Text and item location entries
------------------------------------------------------------
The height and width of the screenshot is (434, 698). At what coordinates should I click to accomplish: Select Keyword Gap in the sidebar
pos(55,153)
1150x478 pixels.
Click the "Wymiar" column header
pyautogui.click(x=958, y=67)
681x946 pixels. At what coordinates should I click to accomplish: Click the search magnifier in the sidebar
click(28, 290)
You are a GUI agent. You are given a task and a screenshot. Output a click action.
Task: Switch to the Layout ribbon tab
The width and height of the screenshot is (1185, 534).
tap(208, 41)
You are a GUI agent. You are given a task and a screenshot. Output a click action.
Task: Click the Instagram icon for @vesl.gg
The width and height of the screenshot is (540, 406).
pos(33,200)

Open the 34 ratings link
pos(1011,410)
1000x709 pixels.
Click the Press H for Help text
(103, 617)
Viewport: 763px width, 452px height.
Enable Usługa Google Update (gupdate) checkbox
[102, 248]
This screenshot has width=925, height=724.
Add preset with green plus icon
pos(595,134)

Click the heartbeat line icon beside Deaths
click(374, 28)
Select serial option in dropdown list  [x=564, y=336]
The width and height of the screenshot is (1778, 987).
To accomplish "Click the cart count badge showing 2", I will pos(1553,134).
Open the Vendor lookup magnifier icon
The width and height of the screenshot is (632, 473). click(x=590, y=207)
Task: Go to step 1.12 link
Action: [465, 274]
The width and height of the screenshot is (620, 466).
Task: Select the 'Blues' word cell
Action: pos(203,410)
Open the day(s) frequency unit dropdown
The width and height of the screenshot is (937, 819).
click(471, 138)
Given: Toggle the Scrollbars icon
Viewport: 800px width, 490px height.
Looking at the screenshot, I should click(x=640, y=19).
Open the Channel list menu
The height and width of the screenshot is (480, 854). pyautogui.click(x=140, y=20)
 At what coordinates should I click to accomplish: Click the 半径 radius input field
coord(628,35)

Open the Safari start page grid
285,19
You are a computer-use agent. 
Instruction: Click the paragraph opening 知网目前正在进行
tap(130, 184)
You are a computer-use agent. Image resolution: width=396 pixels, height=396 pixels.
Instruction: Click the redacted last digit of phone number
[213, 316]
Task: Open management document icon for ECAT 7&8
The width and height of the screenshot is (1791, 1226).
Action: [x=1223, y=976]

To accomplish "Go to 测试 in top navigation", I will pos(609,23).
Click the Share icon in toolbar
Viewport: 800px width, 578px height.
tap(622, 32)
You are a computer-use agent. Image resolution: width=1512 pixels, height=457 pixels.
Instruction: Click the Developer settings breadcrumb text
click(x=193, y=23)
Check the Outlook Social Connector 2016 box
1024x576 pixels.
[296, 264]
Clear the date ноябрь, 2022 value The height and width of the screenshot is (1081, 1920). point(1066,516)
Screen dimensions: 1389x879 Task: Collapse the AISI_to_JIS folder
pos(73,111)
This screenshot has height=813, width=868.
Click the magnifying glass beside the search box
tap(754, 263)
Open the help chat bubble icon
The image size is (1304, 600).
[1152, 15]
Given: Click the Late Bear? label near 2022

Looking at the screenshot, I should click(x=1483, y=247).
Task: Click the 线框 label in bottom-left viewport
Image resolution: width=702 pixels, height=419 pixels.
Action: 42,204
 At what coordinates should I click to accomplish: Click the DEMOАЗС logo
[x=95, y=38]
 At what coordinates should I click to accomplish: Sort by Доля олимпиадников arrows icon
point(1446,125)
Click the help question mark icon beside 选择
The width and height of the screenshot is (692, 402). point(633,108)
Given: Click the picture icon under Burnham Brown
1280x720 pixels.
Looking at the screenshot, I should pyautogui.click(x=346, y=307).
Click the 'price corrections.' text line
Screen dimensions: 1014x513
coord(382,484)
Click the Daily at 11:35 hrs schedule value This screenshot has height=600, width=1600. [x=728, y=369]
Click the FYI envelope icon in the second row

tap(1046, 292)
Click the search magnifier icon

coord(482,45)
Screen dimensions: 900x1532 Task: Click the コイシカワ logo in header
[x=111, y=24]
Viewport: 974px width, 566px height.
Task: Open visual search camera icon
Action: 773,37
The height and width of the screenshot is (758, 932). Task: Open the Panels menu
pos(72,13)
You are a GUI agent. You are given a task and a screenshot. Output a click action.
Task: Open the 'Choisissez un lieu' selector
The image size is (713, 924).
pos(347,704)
------------------------------------------------------------
INSTRUCTION: Recast the part of the rows that opens with the line containing "Open the 34 ratings link" and closes with the line containing "I will pos(1553,134)." as a JSON list of strings, one string per line, leaving out blank lines.

SOLUTION FOR THIS TASK:
[
  "Open the 34 ratings link",
  "pos(1011,410)",
  "1000x709 pixels.",
  "Click the Press H for Help text",
  "(103, 617)",
  "Viewport: 763px width, 452px height.",
  "Enable Usługa Google Update (gupdate) checkbox",
  "[102, 248]",
  "This screenshot has width=925, height=724.",
  "Add preset with green plus icon",
  "pos(595,134)",
  "Click the heartbeat line icon beside Deaths",
  "click(374, 28)",
  "Select serial option in dropdown list  [x=564, y=336]",
  "The width and height of the screenshot is (1778, 987).",
  "To accomplish \"Click the cart count badge showing 2\", I will pos(1553,134)."
]